[411.] Italica, fondata da Scipione Affricano pei feriti suoi veterani d'Italia. Se ne vedono tuttavia le rovine circa una lega sopra Siviglia, ma dall'opposta parte del fiume. Vedasi l'Ispania illustrata di Nonio; breve ma stimabil trattato: c. XVII. p. 64-67.

[412.] Io convengo col Tillemont (Hist. des Emper. T. V. p. 726) nel sospetto intorno alla Real genealogia di Teodosio, che rimase occulta fino alla promozione di esso. Anche dopo di questa il silenzio di Pacato contrabilancia la venal testimonianza di Temistio, di Vittore e di Claudiano, che uniscono la famiglia di Teodosio al sangue di Trajano e di Adriano.

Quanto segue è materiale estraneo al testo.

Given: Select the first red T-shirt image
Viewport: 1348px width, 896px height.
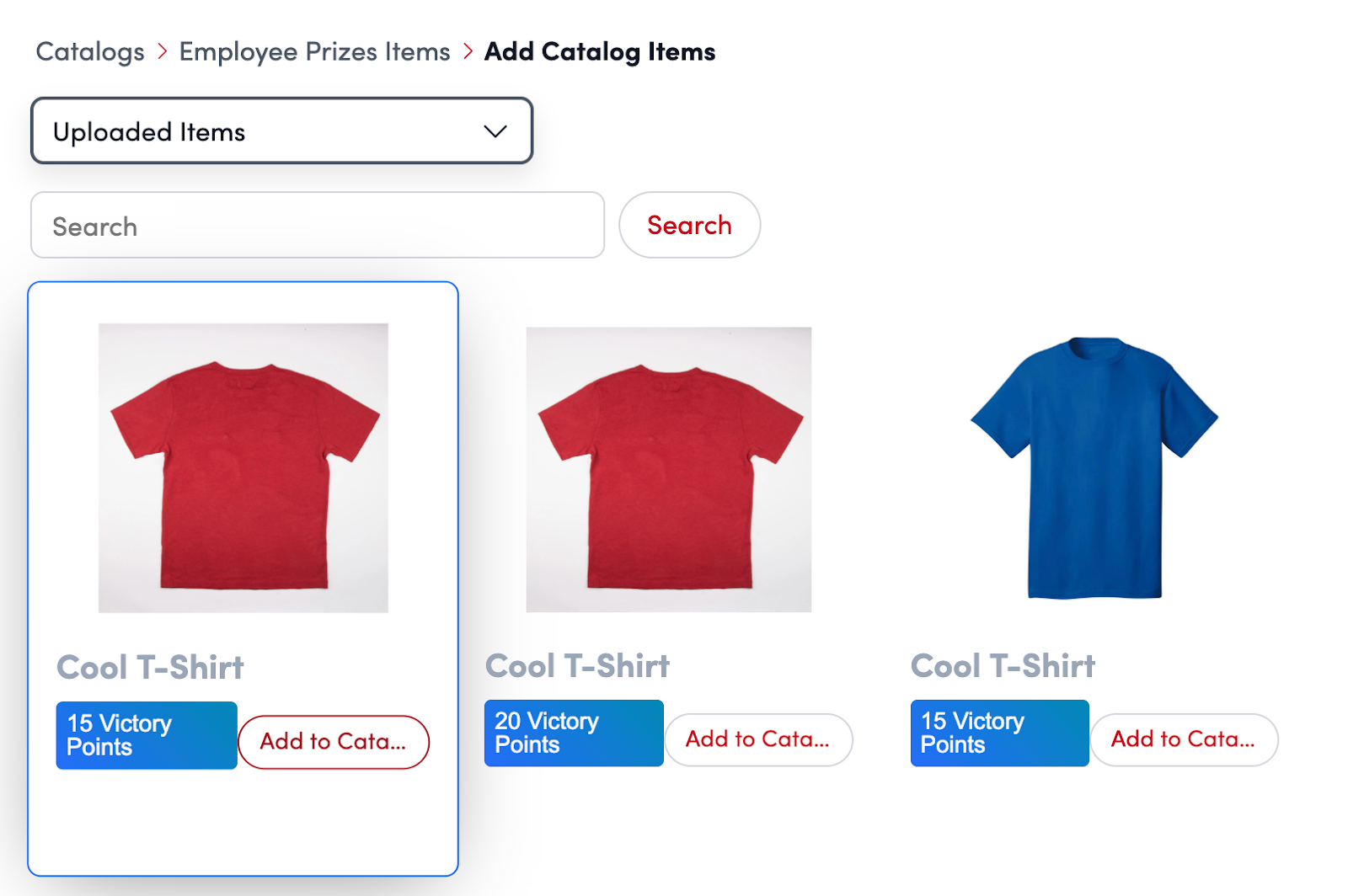Looking at the screenshot, I should pyautogui.click(x=243, y=468).
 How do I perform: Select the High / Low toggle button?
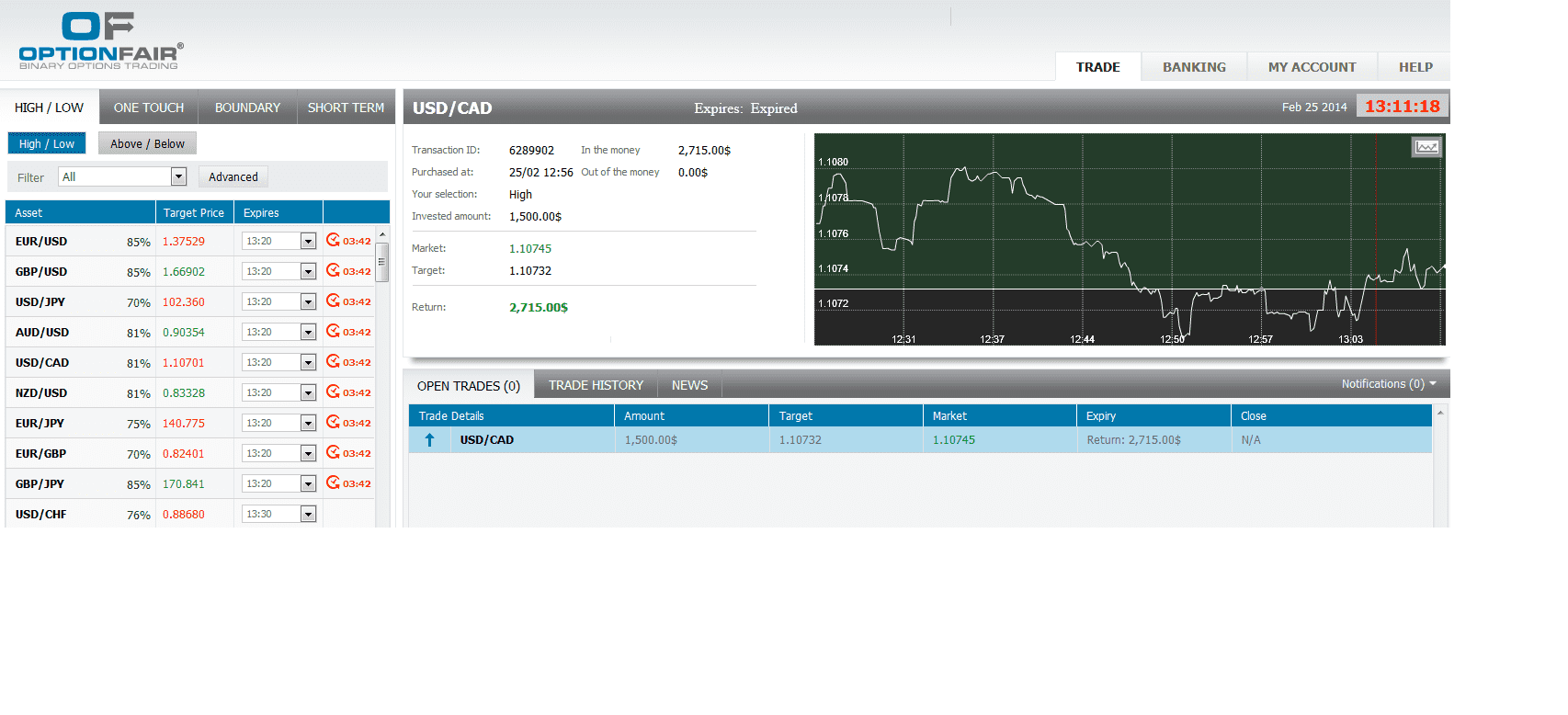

[413.] Pacato paragona e conseguentemente preferisce la gioventù di Teodosio alla militar educazione d'Alessandro, di Annibale e del secondo Affricano, i quali avevan militato, com'esso, sotto i lor genitori. XII. 8.

[414.] Ammiano fa menzione di questa vittoria che riportò: Theodosius Junior Dux Mesiae prima etiam tum lanugine juvenis, princeps postea perfectissimus. Il medesimo fatto s'attesta da Temistio e da Zosimo; ma Teodoreto (l. V c. 5 ), che vi aggiunge alcune curiose circostanze, l'applica male a proposito al tempo dell'interregno.

[415.] Pacato (in Paneg. vol. XII. 9.) preferisce la vita rustica di Teodosio a quella di Cincinnato; l'una era effetto della scelta, l'altra della povertà.

[416.] Danville (Geogr. Anc. Tom. I. p. 25) ha fissato la situazione di Cauca o Coca nell'antica Provincia di Galizia, in cui Zosimo ed Idazio hanno posto la nascita o il patrimonio di Teodosio.

[417.] Udiamo Ammiano medesimo: Haec, ut miles quondam et Graecus, a principatu Caesaris Nervae exorsus, adusque Valentis interitum, pro virium explicavi mensura, nunquam, ut arbitror, sciens silentio ausus corrumpere vel mendacio. Scribant reliqua potiores aetate, doctrinisque florentes. Quos id, si libuerit, aggressuros, procudere linguas ad majores moneo stylos. Ammiano XXXI. 16. I primi tredici libri, che sono un epitome superficiale di dugentocinquantasette anni, ora sono perduti: gli ultimi diciotto, che non contengono più di venticinque anni, ci conservano ancora una copiosa ed autentica storia de' suoi tempi.

[418.] Ammiano fu l'ultimo suddito di Roma che componesse un'istoria profana in lingua Latina. L'Oriente, nel secolo dopo, produsse alcuni storici retori, come Zosimo, Olimpiodoro, Malco, Candido ec. Vedi Vossio de Histor. Graec. l. II c. 18. De Histor. Latin. l. II. c. 10.

[419.] Grisostom. T. I. pag. 344. edit. Montfauc. Io ho riscontrato ed esaminato questo passo; ma senza l'aiuto del Tillemont (Hist. des Emper. Tom. V. p. 152) non avrei mai potuto scoprire un aneddoto storico in uno strano miscuglio di mistiche e morali esortazioni, indirizzate dal Predicator d'Antiochia ad una giovane vedova.

[420.] Eunap. in Excerpt. Legat. p. 21.